Document passage:
>> Begin

The London Perl and Raku Workshop takes place on 26th Oct 2024. If your company depends on Perl, please consider sponsoring and/or attending.
#!/usr/bin/perl
   eval 'exec /usr/bin/perl -S $0 ${1+"$@"}'
       if $running_under_some_shell;

# If debugging is the process of removing bugs, then programming must be the
# process of putting them in.
#   - Edsger Dijkstra

use strict;
use warnings;

use vars qw($VERSION);

$VERSION = '0.07';

=head1 NAME

psame - finds similarities between files or versions of files

=head1 SYNOPSIS

  psame [options] file1 file2
  psame [options] file
  psame [options] -r version file
  psame [options] -r version_a -r version_b file

The first usage compares the two files.
The second usage compares the latest version from Subversion, CVS or RCS
against the given file.
The third usage will compare the given version from Subversion, CVS or
RCS against the given file.
The fourth usage will compare the two versions of the given file from
Subversion, CVS or RCS.

By default, blank lines, whitespace and case are ignored when comparing.
The output will be a side-by-side view of matching regions with a
few lines of context.

=head1 MOTIVATION

B<psame> was written to allow the author an easy way to compare two
pieces of text.  In particular to find lines in one piece of text
(generally from a file) that match some lines in a second piece of
text.

=head1 USES OF PSAME

=head2 Code comparison

The L<diff(1)> command is excellent for finding differences between files, but
sometimes similarity is more interesting.  A common case is when a chunk of
code is moved to another part of the same file.  In that case comparing the
old and new versions of the file with B<diff> will tell you that there has
been a deletion of text and an insertion.  B<psame>, on the other hand, will
tell you where moved code is in the new version.  In simple cases, the output
from B<diff> is clear enough but comparison with B<psame> can help in the
cases where there have been many edits.

=head1 DESCRIPTION

=head2 Options

=over 3

=item B<-b>, B<--dont-ignore-spaces>

don't ignore changes in whitespace with a line

=item B<-i>, B<--dont-ignore-case>

don't ignore case when comparing lines

=item B<-B>, B<--dont-ignore-blank-lines>

don't ignore blank lines

=item B<< -M <num> >>, B<< --minimum-line-length <num> >>

ignore simple/short lines (ie. those with less than <num> chars).  If the -b 
flag is active, the line length is tested after removing whitespace.

>> End

Information supplied:
>> Begin

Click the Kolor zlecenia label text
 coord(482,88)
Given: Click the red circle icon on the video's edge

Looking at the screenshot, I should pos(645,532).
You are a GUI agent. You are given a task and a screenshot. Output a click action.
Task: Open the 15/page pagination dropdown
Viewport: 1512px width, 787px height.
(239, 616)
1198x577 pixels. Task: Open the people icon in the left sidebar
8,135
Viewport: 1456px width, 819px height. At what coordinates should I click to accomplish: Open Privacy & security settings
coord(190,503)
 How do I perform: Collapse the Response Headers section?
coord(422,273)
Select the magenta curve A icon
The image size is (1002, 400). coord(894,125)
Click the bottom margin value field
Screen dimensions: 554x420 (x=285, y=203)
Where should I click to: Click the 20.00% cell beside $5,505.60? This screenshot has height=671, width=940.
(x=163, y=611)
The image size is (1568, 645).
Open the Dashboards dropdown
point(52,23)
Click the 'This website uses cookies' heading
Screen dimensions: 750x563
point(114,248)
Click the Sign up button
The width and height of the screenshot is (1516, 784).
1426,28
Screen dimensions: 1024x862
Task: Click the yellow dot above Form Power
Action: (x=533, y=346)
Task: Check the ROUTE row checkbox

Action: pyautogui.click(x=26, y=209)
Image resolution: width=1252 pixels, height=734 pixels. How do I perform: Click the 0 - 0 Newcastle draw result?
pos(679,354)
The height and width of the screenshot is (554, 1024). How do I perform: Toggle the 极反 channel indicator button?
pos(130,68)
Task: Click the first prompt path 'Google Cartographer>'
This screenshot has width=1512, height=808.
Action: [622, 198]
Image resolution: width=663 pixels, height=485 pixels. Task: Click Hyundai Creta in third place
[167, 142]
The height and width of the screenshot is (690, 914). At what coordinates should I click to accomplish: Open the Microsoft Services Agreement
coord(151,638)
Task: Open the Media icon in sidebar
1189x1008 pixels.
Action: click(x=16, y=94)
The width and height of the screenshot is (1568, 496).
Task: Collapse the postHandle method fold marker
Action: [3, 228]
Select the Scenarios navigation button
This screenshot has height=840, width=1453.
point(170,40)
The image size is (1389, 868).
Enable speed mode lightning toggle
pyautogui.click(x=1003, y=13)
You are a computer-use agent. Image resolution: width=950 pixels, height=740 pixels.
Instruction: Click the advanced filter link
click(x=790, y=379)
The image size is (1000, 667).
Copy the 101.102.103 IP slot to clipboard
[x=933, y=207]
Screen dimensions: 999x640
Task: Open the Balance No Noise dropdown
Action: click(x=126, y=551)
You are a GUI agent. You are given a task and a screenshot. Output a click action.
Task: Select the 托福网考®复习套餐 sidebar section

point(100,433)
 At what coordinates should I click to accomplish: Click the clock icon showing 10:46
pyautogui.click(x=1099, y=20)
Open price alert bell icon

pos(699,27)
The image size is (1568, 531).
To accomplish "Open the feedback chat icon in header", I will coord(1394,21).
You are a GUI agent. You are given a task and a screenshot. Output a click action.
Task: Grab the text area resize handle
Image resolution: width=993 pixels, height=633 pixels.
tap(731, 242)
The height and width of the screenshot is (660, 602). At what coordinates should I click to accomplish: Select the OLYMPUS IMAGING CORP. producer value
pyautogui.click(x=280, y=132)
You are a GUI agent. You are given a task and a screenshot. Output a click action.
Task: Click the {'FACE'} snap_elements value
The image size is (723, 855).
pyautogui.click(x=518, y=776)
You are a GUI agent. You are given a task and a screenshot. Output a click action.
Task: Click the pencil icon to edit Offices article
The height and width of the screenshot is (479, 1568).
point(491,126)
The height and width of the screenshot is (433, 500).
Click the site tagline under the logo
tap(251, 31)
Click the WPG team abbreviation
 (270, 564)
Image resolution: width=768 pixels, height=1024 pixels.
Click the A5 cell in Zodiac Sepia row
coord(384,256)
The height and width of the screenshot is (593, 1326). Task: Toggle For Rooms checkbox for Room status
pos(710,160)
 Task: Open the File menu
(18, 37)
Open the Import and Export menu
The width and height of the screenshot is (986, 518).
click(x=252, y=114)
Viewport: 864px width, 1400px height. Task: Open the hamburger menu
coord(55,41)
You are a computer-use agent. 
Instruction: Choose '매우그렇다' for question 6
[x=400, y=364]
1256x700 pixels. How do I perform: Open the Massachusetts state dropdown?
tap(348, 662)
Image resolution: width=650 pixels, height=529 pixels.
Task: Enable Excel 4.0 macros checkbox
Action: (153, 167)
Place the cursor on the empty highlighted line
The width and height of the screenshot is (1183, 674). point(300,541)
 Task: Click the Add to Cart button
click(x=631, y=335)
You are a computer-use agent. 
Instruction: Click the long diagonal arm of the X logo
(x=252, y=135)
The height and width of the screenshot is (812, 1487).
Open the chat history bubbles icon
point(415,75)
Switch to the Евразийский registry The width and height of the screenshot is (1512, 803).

>> End

Goal: Please pull out, word for word, the part of the psame documentation starting at "don't ignore changes" and ending at "after removing whitespace.". You can ignore the listing.

Final result:
don't ignore changes in whitespace with a line

=item B<-i>, B<--dont-ignore-case>

don't ignore case when comparing lines

=item B<-B>, B<--dont-ignore-blank-lines>

don't ignore blank lines

=item B<< -M <num> >>, B<< --minimum-line-length <num> >>

ignore simple/short lines (ie. those with less than <num> chars).  If the -b 
flag is active, the line length is tested after removing whitespace.